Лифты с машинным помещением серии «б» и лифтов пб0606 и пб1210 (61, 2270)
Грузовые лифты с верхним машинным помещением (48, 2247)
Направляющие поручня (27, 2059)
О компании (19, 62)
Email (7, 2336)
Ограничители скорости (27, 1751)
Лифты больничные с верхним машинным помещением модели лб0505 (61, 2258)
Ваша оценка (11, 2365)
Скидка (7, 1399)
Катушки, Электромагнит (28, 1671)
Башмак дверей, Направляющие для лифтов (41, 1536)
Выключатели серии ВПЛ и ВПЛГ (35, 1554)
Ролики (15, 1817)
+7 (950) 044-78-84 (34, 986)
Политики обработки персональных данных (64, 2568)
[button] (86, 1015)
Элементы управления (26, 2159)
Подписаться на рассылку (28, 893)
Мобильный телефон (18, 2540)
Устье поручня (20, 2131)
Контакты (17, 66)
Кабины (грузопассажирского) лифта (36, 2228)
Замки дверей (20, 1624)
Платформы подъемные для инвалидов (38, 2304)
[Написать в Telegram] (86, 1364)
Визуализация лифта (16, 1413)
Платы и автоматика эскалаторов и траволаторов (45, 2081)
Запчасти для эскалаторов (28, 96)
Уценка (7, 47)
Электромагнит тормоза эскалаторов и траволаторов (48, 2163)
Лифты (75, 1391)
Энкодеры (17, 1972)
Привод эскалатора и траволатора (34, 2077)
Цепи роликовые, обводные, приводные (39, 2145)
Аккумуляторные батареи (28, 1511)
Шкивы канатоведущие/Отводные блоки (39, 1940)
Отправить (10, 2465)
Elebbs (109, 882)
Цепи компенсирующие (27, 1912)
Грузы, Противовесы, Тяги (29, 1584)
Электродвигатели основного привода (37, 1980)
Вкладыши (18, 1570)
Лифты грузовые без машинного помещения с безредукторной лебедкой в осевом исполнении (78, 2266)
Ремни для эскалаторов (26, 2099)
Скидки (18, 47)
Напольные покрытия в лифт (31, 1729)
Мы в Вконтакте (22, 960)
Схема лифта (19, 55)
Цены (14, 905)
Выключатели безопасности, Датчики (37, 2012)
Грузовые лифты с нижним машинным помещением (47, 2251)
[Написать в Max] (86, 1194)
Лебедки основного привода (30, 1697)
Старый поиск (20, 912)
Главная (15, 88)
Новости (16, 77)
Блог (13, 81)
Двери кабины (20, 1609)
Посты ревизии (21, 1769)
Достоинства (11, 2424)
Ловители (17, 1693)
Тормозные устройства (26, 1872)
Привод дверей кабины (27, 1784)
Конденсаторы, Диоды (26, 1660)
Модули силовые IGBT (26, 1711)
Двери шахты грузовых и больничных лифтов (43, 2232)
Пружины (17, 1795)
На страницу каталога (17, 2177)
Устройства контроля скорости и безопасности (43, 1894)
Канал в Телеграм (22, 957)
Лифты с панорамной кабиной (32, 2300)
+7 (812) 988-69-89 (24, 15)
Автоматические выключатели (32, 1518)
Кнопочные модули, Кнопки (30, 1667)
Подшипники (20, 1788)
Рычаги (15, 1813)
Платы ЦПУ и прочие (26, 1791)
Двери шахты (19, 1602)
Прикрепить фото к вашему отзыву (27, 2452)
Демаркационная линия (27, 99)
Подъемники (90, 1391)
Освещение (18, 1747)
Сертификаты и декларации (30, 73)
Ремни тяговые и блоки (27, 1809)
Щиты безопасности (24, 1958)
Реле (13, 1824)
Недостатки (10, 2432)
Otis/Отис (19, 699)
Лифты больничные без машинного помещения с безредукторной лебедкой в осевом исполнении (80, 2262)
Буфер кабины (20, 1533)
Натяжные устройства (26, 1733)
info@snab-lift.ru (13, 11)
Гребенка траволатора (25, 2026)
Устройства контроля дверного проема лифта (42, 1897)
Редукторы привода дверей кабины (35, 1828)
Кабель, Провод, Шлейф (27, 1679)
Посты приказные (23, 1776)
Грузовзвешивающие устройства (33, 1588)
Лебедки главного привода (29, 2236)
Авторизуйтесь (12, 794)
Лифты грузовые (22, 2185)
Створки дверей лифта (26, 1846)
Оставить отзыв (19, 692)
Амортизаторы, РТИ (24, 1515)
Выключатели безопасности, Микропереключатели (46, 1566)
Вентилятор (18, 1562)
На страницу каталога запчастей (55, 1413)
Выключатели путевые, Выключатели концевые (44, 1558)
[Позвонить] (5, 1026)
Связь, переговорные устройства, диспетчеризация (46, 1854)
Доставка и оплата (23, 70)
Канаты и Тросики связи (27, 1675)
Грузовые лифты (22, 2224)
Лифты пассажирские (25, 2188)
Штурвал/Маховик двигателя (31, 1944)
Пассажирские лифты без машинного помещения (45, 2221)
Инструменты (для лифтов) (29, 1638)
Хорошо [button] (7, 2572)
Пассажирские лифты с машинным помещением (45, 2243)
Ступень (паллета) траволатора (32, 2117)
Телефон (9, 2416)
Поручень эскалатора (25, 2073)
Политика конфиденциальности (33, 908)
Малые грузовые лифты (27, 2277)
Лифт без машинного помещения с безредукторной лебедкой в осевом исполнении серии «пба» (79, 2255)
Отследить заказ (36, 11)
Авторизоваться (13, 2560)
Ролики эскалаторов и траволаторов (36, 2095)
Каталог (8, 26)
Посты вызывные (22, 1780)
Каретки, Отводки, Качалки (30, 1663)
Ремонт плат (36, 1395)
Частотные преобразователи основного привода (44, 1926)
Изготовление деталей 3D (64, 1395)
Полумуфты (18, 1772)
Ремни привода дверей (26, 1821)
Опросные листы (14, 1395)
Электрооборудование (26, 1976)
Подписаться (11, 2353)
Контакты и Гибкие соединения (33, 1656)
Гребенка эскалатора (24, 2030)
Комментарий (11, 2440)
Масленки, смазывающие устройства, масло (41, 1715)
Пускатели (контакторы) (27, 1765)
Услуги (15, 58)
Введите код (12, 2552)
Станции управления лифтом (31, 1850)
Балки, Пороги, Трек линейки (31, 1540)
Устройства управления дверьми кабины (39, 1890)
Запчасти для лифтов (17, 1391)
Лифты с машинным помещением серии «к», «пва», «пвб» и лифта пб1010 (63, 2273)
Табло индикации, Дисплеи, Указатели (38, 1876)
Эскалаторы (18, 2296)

**Work to be completed**
Read the entries and show each line that mentions "эскалаторов".

**Task answer**
Платы и автоматика эскалаторов и траволаторов (45, 2081)
Запчасти для эскалаторов (28, 96)
Электромагнит тормоза эскалаторов и траволаторов (48, 2163)
Ремни для эскалаторов (26, 2099)
Ролики эскалаторов и траволаторов (36, 2095)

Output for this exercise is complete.